» EXERCISE INPUT
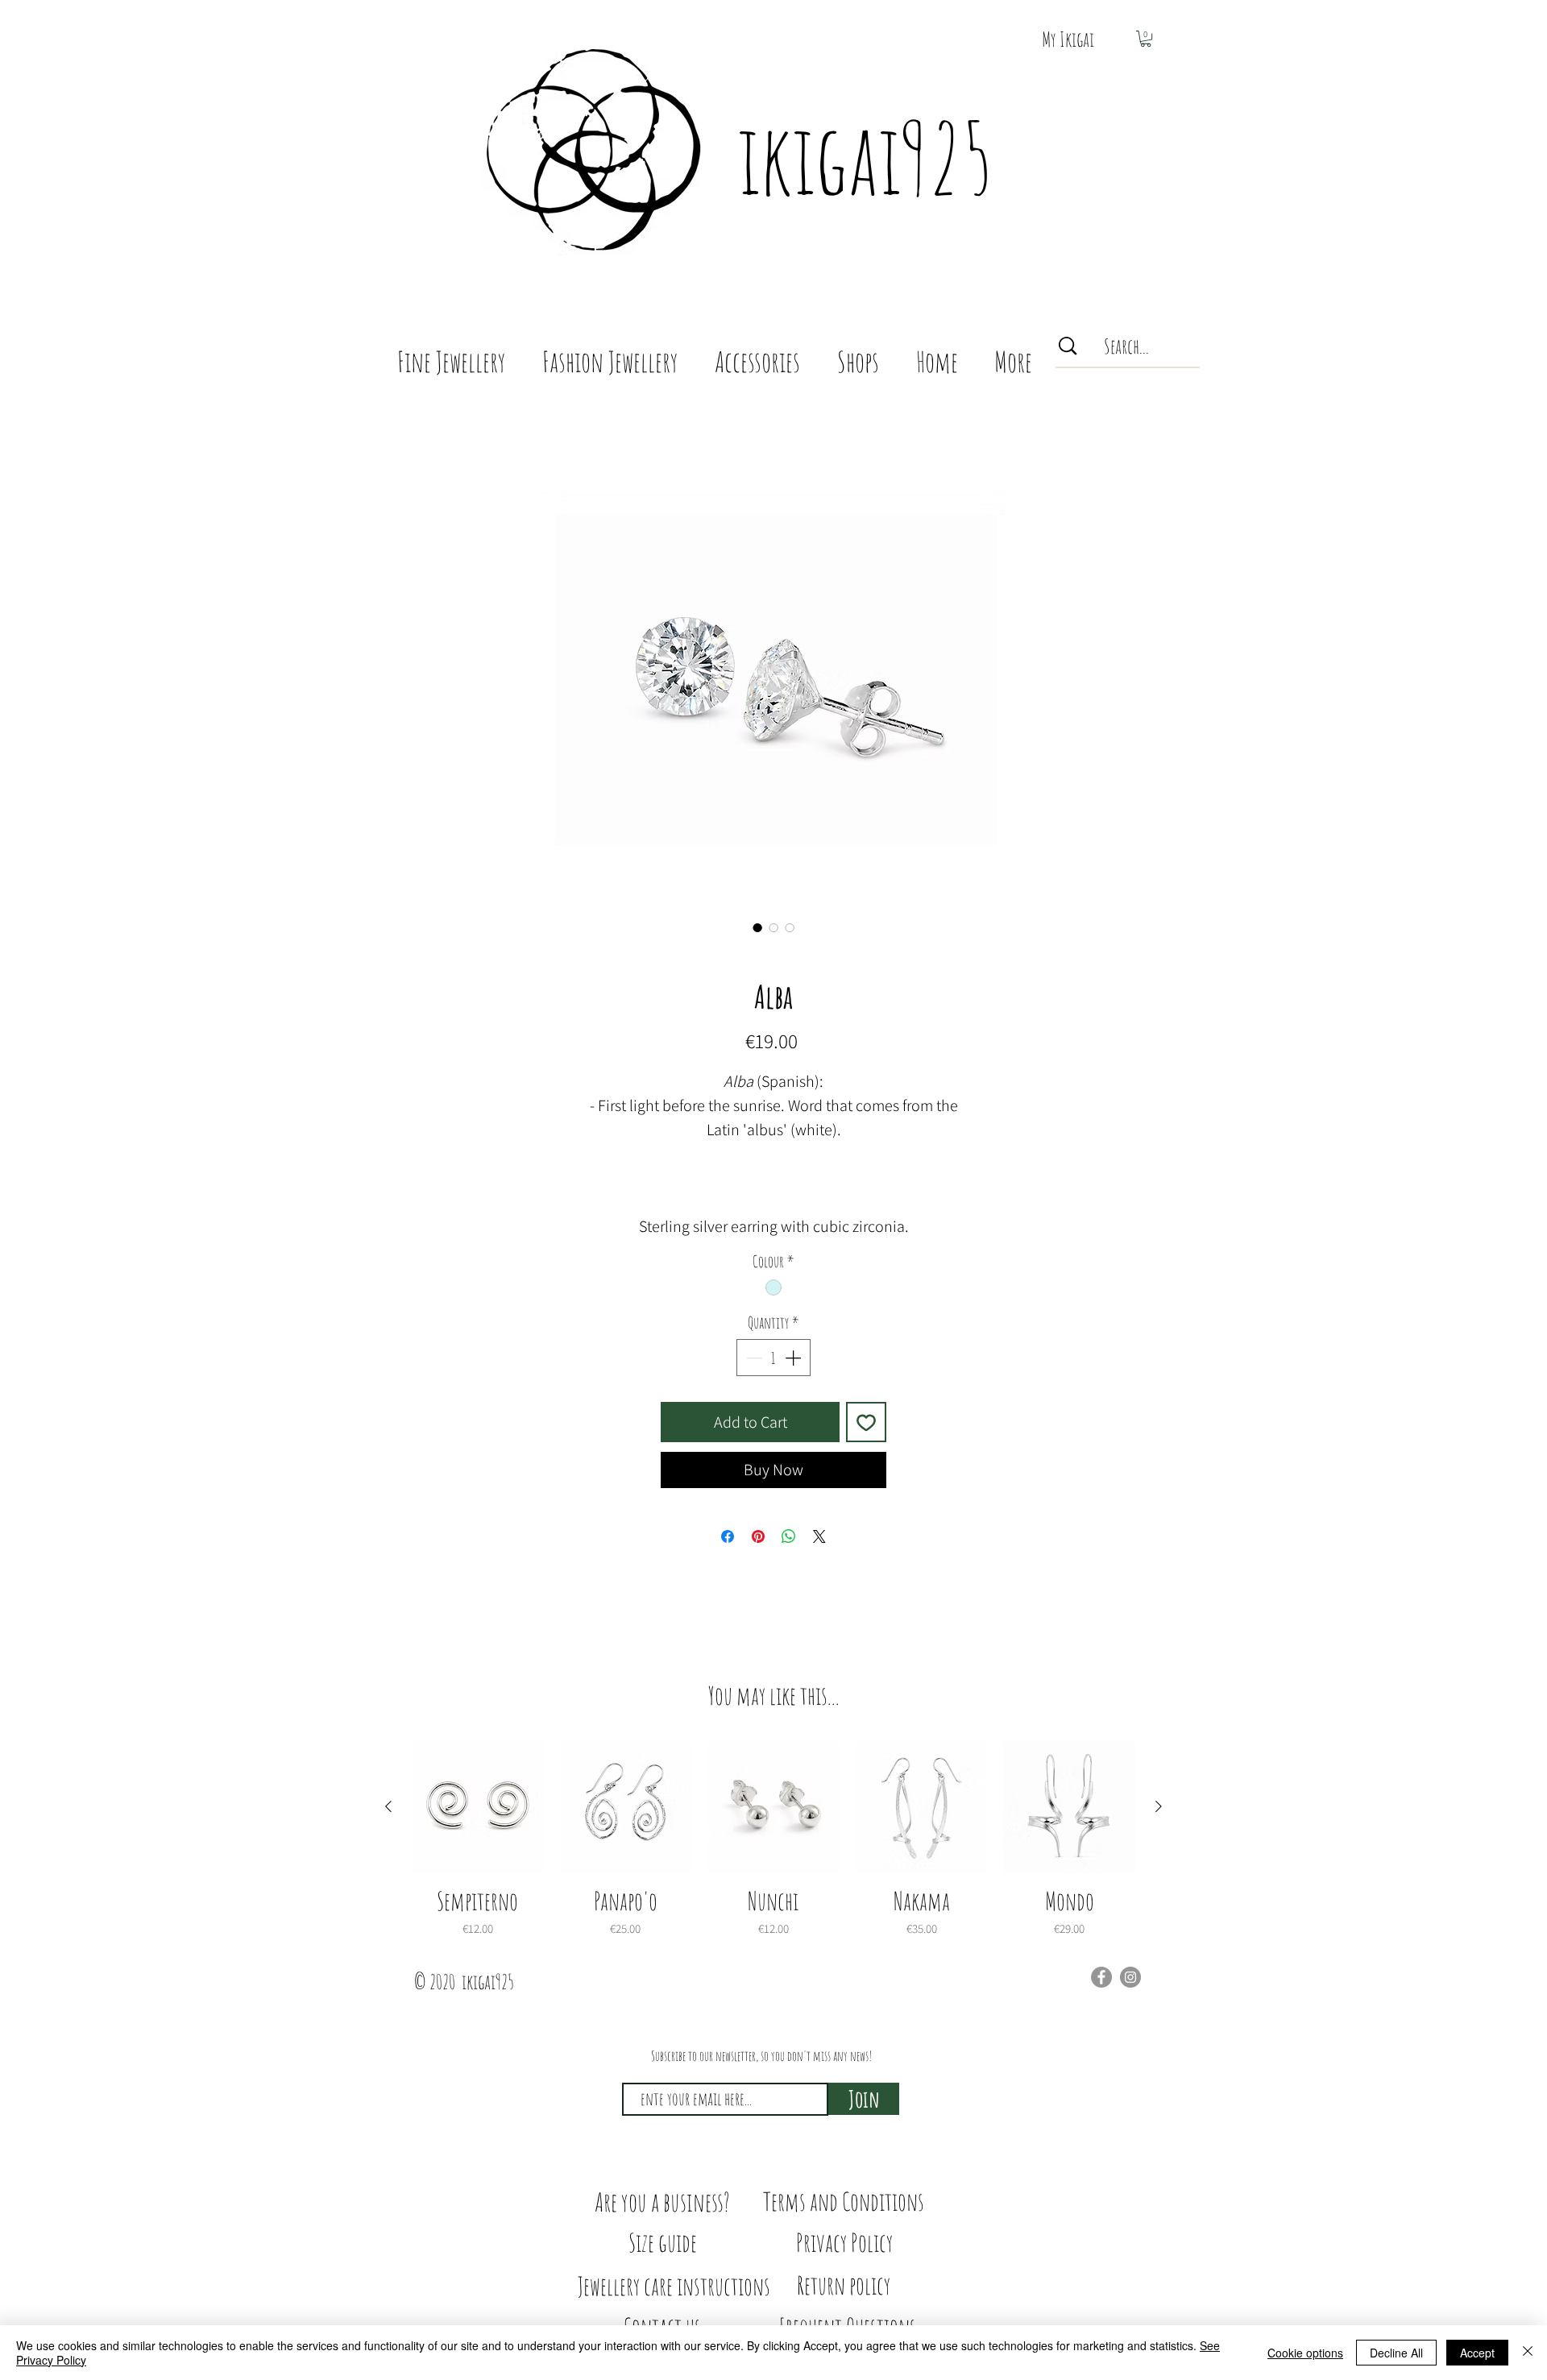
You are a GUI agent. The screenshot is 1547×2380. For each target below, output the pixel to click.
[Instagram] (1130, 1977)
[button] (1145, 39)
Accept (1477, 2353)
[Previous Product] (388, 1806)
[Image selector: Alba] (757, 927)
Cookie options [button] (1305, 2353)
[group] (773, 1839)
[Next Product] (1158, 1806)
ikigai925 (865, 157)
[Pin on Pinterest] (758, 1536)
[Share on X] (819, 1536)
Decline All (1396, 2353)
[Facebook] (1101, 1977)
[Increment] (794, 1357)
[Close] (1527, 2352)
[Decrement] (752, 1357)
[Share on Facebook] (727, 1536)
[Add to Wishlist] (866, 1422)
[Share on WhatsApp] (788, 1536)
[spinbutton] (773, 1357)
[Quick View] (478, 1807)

==

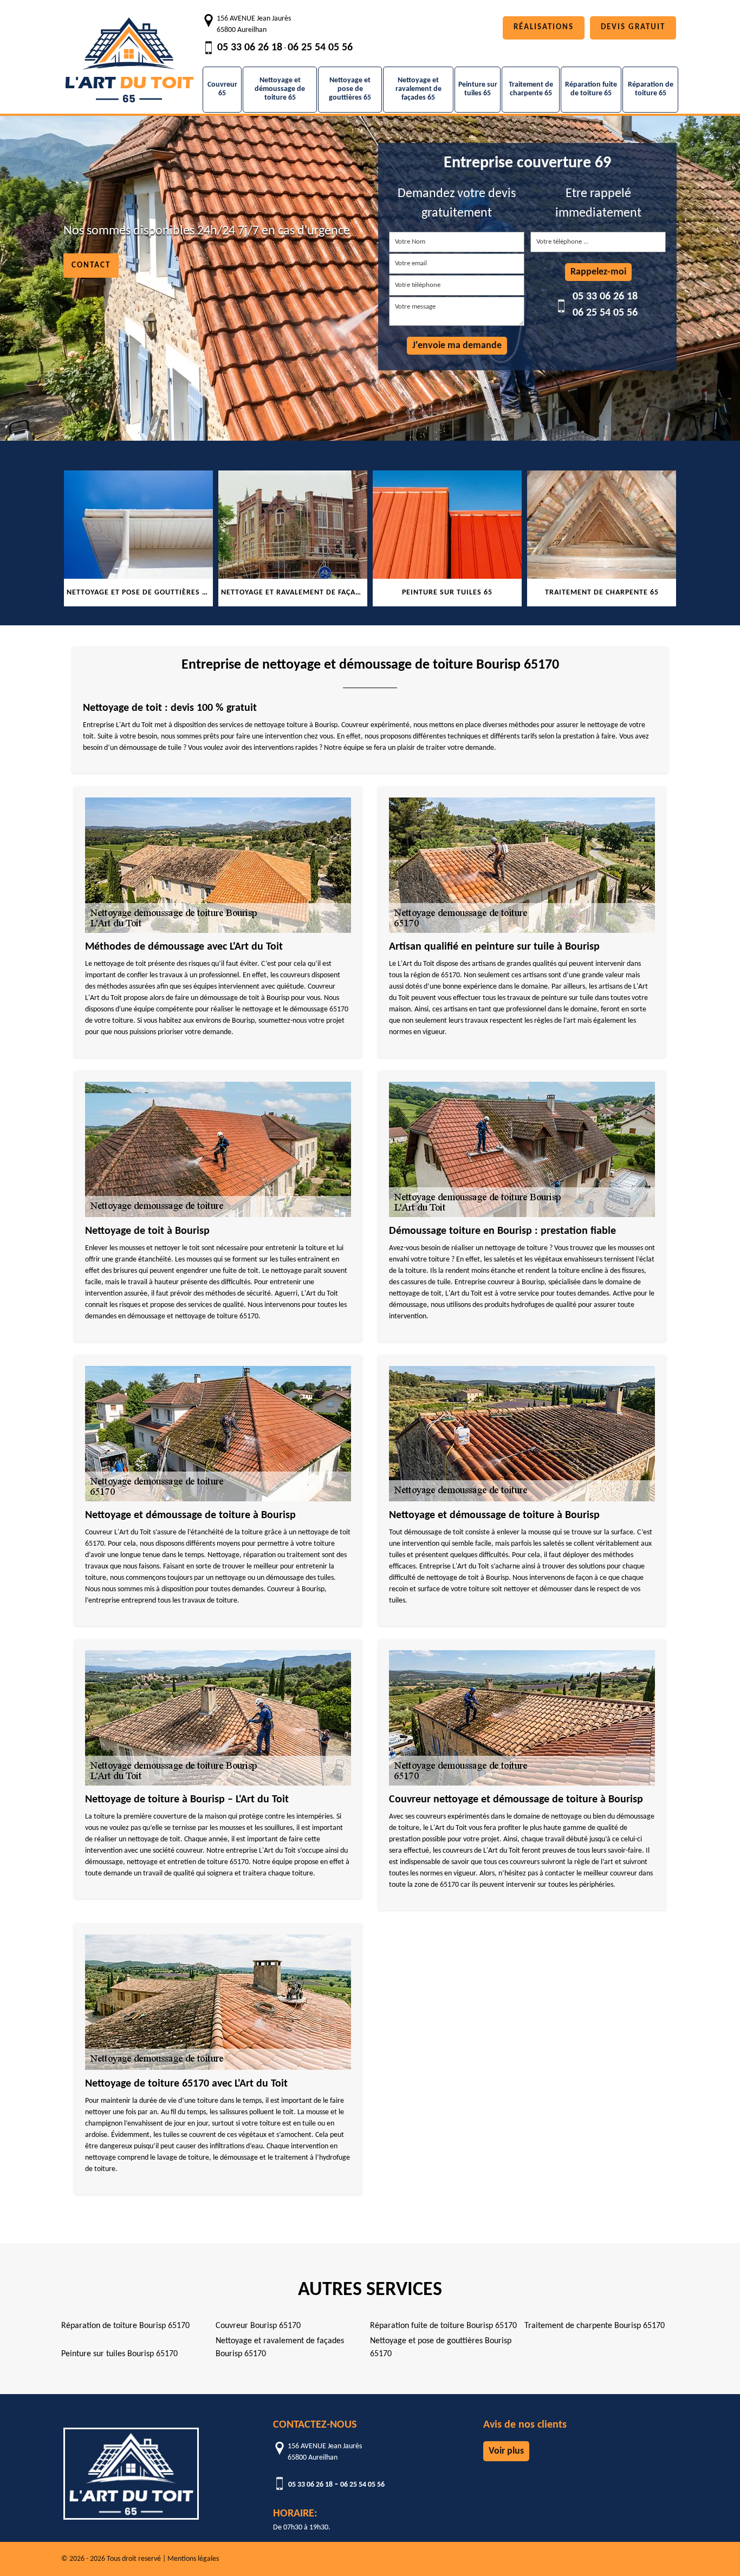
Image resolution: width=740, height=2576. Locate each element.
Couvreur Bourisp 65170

...

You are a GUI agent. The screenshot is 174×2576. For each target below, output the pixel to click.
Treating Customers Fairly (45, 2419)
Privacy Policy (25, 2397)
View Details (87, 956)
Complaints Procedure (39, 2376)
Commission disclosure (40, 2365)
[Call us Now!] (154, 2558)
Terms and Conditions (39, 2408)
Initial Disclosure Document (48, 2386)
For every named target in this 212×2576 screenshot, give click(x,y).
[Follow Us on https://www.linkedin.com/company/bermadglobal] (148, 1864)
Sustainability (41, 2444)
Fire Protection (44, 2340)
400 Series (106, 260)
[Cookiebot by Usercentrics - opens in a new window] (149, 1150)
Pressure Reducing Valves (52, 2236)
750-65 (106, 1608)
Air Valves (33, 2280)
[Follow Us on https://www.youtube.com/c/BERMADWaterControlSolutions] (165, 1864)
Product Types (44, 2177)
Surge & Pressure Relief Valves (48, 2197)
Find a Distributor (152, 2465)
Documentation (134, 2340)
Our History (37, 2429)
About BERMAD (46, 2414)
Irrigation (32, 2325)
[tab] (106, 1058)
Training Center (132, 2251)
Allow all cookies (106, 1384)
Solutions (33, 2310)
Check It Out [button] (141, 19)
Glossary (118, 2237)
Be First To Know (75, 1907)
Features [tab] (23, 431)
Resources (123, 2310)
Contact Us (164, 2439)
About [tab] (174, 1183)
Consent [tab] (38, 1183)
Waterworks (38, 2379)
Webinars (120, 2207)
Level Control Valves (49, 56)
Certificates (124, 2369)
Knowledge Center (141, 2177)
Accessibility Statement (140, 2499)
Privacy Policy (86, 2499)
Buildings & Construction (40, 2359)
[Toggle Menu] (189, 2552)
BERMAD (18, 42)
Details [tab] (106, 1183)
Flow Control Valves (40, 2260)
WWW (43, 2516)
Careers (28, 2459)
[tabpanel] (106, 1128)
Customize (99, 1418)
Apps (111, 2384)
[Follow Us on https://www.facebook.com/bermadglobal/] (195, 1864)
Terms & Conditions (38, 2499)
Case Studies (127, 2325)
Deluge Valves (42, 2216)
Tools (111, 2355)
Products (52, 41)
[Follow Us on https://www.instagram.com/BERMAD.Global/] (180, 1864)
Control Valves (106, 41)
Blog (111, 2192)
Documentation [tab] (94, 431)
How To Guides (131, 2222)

» EXERCISE DIRECTIONS
Take the line above containing "Be First To Know (75, 1907)", the line containing "How To Guides (131, 2222)", and all lines in between, and copy them exactly without anything else.

» SOLUTION TO THIS EXERCISE
Be First To Know (75, 1907)
Features [tab] (23, 431)
Resources (123, 2310)
Contact Us (164, 2439)
About [tab] (174, 1183)
Consent [tab] (38, 1183)
Waterworks (38, 2379)
Webinars (120, 2207)
Level Control Valves (49, 56)
Certificates (124, 2369)
Knowledge Center (141, 2177)
Accessibility Statement (140, 2499)
Privacy Policy (86, 2499)
Buildings & Construction (40, 2359)
[Toggle Menu] (189, 2552)
BERMAD (18, 42)
Details [tab] (106, 1183)
Flow Control Valves (40, 2260)
WWW (43, 2516)
Careers (28, 2459)
[tabpanel] (106, 1128)
Customize (99, 1418)
Apps (111, 2384)
[Follow Us on https://www.facebook.com/bermadglobal/] (195, 1864)
Terms & Conditions (38, 2499)
Case Studies (127, 2325)
Deluge Valves (42, 2216)
Tools (111, 2355)
Products (52, 41)
[Follow Us on https://www.instagram.com/BERMAD.Global/] (180, 1864)
Control Valves (106, 41)
Blog (111, 2192)
Documentation [tab] (94, 431)
How To Guides (131, 2222)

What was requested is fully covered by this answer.